Reginald Butt, commander of the Veterans of Foreign Wars, said the day was one of national mourning for all our veterans. "We remember the death of our countrymen in warfare. This is a civic debt which can only be paid by individual Americans. One million veterans died for the defense of freedom and we celebrate that freedom and liberty and a commitment to preserve what they died for."
He said there are still veterans who are missing in action: 78,000 from WWII; 8,100 from the Korean War which includes 389 once listed as Prisoners of War; in South Asia there are over 2,000 still missing, he said. It is not that there aren't programs to find them, it is just that they are so painfully slow.
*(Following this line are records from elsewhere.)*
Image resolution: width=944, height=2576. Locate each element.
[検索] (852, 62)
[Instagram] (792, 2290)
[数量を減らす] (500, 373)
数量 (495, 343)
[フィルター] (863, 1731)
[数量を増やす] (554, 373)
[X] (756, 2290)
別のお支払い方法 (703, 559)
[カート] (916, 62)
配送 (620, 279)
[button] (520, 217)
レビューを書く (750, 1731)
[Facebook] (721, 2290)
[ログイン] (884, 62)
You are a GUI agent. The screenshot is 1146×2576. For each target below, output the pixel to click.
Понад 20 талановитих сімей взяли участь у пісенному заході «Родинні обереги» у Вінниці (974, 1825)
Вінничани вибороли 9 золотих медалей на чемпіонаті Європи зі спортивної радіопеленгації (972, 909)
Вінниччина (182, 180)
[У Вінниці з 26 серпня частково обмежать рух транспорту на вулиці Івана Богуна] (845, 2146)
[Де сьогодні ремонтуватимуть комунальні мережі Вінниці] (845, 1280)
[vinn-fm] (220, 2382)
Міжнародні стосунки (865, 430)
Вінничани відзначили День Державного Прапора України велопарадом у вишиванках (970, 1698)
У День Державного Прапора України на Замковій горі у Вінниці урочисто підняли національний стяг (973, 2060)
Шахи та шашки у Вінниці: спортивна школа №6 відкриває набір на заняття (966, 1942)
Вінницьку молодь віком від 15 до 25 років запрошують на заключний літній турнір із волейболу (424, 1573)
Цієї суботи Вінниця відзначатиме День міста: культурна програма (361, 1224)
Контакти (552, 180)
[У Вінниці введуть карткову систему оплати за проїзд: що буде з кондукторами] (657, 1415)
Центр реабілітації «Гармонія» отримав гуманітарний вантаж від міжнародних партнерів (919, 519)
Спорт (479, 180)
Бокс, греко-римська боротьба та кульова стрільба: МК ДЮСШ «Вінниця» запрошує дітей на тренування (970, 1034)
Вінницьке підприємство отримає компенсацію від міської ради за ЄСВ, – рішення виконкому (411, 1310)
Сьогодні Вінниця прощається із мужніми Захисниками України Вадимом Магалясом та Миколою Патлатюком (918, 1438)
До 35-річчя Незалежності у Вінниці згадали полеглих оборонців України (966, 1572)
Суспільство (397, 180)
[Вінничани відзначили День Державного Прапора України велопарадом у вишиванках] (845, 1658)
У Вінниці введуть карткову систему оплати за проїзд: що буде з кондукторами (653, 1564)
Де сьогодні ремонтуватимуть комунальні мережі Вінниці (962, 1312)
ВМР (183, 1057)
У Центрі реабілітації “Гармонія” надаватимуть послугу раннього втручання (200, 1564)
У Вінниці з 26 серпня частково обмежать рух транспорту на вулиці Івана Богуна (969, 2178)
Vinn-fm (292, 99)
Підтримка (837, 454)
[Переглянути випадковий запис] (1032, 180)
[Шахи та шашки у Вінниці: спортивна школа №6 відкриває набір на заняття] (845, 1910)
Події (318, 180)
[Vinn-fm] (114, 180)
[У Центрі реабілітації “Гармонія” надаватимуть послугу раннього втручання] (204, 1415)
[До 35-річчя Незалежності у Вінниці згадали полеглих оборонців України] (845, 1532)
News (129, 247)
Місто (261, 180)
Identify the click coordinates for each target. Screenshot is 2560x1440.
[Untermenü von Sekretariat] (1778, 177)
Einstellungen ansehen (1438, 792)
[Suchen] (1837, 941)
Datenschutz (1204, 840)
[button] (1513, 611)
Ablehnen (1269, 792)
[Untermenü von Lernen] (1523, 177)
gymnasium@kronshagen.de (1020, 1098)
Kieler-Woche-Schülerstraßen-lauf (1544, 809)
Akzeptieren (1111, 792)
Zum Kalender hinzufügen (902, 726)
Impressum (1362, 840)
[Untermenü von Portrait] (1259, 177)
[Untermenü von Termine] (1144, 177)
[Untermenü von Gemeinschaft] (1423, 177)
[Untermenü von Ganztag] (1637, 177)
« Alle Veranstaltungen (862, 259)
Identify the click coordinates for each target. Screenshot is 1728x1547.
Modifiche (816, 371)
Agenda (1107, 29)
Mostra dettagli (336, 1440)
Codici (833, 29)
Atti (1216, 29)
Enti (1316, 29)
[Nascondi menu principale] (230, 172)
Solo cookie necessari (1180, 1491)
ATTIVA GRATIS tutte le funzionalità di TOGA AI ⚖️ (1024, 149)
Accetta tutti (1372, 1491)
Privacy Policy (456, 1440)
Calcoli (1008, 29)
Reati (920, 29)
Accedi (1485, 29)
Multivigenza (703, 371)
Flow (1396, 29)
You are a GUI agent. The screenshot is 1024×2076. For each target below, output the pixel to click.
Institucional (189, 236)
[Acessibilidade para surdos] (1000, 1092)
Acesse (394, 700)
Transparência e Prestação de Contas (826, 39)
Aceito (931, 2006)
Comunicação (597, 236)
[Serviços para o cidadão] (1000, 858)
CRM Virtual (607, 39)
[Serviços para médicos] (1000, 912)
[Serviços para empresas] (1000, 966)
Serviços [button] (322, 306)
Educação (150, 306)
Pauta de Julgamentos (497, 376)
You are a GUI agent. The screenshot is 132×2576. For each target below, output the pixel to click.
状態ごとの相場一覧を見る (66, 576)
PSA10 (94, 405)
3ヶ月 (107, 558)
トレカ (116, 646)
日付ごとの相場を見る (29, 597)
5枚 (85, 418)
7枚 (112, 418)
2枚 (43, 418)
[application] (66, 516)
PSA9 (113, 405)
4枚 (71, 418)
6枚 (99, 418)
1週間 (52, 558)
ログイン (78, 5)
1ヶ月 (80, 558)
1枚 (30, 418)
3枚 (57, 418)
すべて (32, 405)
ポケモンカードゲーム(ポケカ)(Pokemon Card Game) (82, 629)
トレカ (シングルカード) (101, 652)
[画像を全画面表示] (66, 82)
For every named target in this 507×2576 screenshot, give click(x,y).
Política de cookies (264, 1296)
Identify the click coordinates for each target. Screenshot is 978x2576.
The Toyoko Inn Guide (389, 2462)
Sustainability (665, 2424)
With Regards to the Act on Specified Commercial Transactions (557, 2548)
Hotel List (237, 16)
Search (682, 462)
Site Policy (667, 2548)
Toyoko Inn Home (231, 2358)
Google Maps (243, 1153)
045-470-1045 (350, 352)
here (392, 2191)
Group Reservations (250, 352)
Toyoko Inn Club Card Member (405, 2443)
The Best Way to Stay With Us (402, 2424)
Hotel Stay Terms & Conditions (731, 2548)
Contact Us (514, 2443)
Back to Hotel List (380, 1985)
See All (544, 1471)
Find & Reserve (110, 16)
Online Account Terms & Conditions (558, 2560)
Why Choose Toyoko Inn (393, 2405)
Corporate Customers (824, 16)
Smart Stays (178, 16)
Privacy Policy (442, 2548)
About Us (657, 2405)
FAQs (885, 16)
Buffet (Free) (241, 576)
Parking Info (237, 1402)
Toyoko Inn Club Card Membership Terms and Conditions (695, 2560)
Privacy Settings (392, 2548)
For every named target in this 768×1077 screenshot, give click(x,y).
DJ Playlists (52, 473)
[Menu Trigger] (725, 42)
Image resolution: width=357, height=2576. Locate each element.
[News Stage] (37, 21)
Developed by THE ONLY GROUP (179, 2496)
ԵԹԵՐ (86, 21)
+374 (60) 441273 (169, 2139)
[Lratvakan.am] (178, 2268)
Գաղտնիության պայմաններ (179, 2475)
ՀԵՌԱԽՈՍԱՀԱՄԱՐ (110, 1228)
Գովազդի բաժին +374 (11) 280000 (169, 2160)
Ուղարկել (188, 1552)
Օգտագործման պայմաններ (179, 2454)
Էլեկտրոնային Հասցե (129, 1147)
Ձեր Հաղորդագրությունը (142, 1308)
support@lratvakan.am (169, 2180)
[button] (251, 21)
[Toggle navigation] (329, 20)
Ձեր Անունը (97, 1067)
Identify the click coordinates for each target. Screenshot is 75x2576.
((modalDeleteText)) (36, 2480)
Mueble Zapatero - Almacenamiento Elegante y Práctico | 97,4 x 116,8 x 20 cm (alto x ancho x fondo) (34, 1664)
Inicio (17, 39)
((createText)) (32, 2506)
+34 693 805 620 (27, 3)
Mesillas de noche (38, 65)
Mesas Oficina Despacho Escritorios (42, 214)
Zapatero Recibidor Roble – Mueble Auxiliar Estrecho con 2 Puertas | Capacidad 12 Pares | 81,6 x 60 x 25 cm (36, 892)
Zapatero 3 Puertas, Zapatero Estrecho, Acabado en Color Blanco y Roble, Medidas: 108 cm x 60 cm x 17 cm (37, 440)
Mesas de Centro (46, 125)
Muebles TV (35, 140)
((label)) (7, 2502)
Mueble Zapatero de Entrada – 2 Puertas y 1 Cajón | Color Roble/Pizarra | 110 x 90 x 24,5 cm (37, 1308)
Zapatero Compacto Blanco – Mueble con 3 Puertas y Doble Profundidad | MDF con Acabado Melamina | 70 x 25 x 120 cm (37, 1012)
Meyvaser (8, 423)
But, he added, "We must not forget them."
Those missing in WWII he said might have been caught behind the Russian lines or their remains were so scattered, that their whereabouts will never be known.
"From Korea, we get two or three a year, but it is just so slow, we will never catch up at that rate," he said.
While friends and family suffer grief - there is also a joy that they served the greatest nation on earth. "May mighty God bless them and God bless America," he said.
Memorial wreaths were laid by veterans in honor of their dead; American Legion Commander Harold Havekotte; American Legion Ladies Auxiliary President Ann Ranaldo; Past VFW Commander John Bruckner; John Paterson for the Knights of Columbus; Legionaire Al Agostinello for his brothers Gerald and Joseph who died in WWII; Marie Baade placed a wreath for her uncle John M. Ferro who died in WWII.
Mr. Butt read the list of veterans of both the VFW and the Legion who died this past year; William Votapka, Emile Noto, Joseph Daniel, Nick Ranaldo, Frank Melillo, Ralph Minicozzi, Louis Abbate, Carl Jackson, Robert Plummer, and John Bruschini.
The firing squad fired off several rounds and Taps was played.
The Rev. Robert Costello of the North Shore Assembly of God gave the closing benediction. He thanked the veterans who laid down their lives so we all can live in peace. Reginald Butt thanked all the participants and all who stayed to listen to the ceremony. This year, more people than ever attended the event. He said a desk was set up nearby, to welcome new members.
Everyone agreed it had been a beautiful service.
There had been a ceremony at Ship's Point Lane to remember those who died at sea. At the Atlantic Steamer Fire House, members of both Oyster Bay companies remembered those who died this year.